What is the best algorithms to compare Strings and put the similar together?

64 Views Asked by At

I'm trying to group redundancies in a dataset for some analysis. My primary tool for analysis are their titles.

I might have things like "blue bird" "big blue bird" "brown dog" "red dog", etc.

In this case, I want to group "blue bird" and "big blue bird" together but none of the other elements should be grouped.

I know about String Metrics but, in general, how effective are they on phrases as opposed to single words or noisy strings and which would be an effective solution for this problem?

2

There are 2 best solutions below

0
On

You could use the same logic that people usually put in programs to sort an array, fix a variable (in this case would be a string that we would use the first word) and compare it with the strings that you have, always looking for an equal word, if it is equal you should place in a separate vector or in a specific order.

However , doing so you would spend a lot of time and probably not the best way to go because it would go phrase by phrase, word by word, letter by letter. Otherwise it may seem helpful to separate the strings by the initial letter of the first word in large groups. This way, you spend less time in your search for repeated words, which would optimize the use of memory.

I found this paper from Carnegie Mellon University, it seems very interesting, it talks about this problem, you should take a better look: String Metric

0
On

String metrics don't care if your words contain empty spaces or not. Thus phrases are mostly just longer strings than words (in this regard), so string metrics work just as well if you are performing a fuzzy search (allthough you might want to search for every word individually).

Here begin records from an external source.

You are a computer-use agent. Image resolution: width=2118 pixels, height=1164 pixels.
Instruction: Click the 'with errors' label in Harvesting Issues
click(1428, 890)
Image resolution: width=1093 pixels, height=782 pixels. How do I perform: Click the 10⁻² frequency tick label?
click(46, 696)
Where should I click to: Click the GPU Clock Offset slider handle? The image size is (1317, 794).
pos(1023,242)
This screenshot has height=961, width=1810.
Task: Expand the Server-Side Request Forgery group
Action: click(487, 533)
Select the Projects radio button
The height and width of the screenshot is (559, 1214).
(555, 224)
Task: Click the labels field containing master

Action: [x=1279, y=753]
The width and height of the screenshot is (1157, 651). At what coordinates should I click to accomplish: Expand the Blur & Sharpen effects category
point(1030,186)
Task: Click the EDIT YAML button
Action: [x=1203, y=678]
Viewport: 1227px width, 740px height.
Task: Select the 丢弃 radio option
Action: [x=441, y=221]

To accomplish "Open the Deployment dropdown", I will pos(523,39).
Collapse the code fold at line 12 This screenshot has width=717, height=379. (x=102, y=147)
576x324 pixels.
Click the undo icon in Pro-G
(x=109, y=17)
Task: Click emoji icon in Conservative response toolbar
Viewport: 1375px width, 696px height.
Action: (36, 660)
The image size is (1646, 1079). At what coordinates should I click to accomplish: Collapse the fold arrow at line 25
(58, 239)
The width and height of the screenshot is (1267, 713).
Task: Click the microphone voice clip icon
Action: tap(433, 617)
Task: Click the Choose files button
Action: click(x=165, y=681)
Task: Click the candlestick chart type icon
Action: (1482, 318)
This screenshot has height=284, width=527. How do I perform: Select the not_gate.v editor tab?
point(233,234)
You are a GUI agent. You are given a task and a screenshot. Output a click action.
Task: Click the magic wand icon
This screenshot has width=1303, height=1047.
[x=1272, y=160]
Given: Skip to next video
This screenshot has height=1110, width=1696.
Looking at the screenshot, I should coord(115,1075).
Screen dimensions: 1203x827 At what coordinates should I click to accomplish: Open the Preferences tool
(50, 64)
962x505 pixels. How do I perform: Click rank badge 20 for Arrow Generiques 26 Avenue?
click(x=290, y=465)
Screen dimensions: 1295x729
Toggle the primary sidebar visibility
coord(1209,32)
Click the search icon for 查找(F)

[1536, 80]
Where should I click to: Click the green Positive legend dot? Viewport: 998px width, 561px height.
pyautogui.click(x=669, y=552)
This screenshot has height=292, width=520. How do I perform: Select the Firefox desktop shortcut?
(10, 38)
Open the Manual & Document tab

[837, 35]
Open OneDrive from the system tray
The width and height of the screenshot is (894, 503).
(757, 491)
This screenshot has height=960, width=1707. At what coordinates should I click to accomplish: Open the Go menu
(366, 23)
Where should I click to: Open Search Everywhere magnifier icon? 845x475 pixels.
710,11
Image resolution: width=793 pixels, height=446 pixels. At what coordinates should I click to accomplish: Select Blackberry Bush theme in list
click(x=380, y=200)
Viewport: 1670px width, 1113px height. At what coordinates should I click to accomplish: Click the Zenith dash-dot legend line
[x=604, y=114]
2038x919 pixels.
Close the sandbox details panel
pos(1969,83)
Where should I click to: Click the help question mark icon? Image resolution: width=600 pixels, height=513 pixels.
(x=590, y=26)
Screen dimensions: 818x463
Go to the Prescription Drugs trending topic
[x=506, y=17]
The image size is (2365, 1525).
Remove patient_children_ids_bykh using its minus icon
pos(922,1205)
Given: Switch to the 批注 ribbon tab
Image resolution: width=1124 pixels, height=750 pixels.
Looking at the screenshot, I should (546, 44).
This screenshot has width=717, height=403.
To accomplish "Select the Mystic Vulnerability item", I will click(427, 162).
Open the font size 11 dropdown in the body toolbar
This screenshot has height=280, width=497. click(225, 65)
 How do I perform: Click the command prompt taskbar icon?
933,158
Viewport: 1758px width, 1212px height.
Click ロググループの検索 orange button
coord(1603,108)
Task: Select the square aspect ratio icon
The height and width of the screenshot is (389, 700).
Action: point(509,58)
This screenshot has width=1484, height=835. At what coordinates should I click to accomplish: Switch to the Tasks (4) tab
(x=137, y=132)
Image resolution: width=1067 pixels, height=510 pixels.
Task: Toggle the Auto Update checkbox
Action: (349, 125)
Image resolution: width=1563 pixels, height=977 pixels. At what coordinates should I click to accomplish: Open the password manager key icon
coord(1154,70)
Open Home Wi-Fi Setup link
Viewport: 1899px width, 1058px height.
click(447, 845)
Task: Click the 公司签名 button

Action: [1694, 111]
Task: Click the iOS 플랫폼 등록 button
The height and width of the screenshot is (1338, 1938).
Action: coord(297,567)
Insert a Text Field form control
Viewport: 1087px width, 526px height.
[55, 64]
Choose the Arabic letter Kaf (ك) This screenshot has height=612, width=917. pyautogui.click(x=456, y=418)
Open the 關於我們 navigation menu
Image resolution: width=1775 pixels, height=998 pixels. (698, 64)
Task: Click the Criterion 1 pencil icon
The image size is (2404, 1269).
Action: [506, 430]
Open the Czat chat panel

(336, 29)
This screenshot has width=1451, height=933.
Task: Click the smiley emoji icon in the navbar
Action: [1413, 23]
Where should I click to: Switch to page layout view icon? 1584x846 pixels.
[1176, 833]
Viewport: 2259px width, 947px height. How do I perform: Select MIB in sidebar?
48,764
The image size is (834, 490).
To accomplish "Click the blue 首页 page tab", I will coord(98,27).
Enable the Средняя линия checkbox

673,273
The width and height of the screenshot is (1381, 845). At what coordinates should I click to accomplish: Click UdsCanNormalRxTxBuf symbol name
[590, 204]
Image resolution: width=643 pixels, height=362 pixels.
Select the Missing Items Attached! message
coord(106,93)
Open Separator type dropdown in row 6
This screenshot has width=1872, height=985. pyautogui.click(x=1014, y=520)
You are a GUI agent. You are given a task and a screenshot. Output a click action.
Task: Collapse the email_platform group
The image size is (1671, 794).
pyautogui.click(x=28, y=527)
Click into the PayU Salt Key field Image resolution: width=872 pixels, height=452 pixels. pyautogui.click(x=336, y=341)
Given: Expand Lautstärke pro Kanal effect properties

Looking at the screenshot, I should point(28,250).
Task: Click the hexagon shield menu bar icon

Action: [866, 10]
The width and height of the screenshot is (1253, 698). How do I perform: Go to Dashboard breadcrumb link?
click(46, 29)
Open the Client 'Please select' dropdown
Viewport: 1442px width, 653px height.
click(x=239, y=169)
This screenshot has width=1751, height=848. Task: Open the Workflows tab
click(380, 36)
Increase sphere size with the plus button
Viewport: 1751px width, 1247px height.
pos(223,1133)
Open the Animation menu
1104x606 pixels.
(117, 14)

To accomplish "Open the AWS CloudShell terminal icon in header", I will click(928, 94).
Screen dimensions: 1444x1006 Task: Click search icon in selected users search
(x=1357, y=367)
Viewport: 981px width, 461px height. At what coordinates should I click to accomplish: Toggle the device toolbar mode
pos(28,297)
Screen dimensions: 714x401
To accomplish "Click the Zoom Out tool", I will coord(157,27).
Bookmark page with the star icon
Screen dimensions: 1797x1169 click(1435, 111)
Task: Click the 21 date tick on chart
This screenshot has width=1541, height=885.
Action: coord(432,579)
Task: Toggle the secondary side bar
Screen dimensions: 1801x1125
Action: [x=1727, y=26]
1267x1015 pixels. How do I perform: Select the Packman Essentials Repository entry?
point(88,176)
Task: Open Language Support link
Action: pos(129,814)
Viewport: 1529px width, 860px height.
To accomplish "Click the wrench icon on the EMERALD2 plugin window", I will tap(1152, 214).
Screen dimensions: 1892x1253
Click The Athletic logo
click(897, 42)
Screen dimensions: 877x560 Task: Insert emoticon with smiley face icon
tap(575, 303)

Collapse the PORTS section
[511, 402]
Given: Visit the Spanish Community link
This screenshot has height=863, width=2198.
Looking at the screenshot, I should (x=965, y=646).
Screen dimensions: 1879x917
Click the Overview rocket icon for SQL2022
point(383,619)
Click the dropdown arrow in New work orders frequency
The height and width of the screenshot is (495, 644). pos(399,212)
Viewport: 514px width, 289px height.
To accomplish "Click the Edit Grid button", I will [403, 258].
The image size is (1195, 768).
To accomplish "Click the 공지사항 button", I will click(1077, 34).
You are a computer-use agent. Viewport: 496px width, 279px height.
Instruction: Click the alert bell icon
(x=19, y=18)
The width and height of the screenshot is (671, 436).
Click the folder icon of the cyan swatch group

Since you seem to be looking for exact matches though, i would recommend building a suffix tree from the concatenation of your titles. You can then search that tree for each of your title and build title-groups if you got more than one match. However you will need to decide what you want to do with combinations like

  • blue bird
  • big blue bird
  • small blue bird

Following the brown/red dog example, you would not want to group "big blue bird" with "small blue bird", but "blue bird" would be grouped with both of these.